Abstract: Deregulated c-MYC expression is found in many human malignancies. MYC activation induces
multiple lineages of hematological malignancies in single Myc transgenic mice. MYC inactivation causes
tumor regression. MYC is therefore an attractive target for cancer treatment. However, little progress has
been made in the development and application of targeted MYC inactivation in clinical practice. In double
Myc transgenic mouse models, Myc-driven leukemogenesis and lymphomagenesis can be accelerated by transduction of
non-MYC oncogenes, leading to dual addiction to MYC and the non-MYC oncogenes. Wang et al. (2004) first
established the concept of MYC-mediated synthetic lethality (MYC-SL). MYC overexpression sensitized cells to TRAILand
DR5-agonist-induced apoptosis.

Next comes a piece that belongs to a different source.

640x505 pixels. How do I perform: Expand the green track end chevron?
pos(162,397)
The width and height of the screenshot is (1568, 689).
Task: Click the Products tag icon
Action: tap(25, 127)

This suggests that MYC-dependent tumor cells may be killed by targeting partner
oncogenes of MYC. Many small molecule inhibitors (SMIs) have been proven to induce MYC-SL by targeting AUK-B,
Brd4, CDK1, CHK1, MCL-1, the mTOR/4E-BP1/eIF4E pathway, and PIM1/2. Compared with conventional treatment
approaches, SMI-induced MYC-SL displays highly selective anticancer activity and much lower cytotoxicity to normal
cells. SMI-induced MYC-SL can reverse eIF4F- and PIM2-induced multiple chemoresistance. The combination of an
SMI with chemotherapeutic agents can elevate chemotherapy efficacy by enhancing chemosensitivity. This combination
will be a promising novel approach to treating MYC-dependent tumors by inducing MYC-SL.